Copy every line of the material below without changing a single character.

Entries for finding words and elements
<<<<

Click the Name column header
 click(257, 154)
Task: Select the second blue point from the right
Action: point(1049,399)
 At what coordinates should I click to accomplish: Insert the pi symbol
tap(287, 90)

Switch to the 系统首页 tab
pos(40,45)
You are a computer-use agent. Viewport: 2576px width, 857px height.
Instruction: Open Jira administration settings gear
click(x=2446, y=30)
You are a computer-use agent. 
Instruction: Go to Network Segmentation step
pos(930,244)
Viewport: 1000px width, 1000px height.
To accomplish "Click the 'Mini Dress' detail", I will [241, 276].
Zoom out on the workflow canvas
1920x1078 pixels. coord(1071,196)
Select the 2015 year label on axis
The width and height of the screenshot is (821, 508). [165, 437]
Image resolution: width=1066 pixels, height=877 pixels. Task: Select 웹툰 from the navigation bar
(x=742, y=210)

>>>>

[COMPLETE RESPONSE]
Click the Name column header
 click(257, 154)
Task: Select the second blue point from the right
Action: point(1049,399)
 At what coordinates should I click to accomplish: Insert the pi symbol
tap(287, 90)

Switch to the 系统首页 tab
pos(40,45)
You are a computer-use agent. Viewport: 2576px width, 857px height.
Instruction: Open Jira administration settings gear
click(x=2446, y=30)
You are a computer-use agent. 
Instruction: Go to Network Segmentation step
pos(930,244)
Viewport: 1000px width, 1000px height.
To accomplish "Click the 'Mini Dress' detail", I will [241, 276].
Zoom out on the workflow canvas
1920x1078 pixels. coord(1071,196)
Select the 2015 year label on axis
The width and height of the screenshot is (821, 508). [165, 437]
Image resolution: width=1066 pixels, height=877 pixels. Task: Select 웹툰 from the navigation bar
(x=742, y=210)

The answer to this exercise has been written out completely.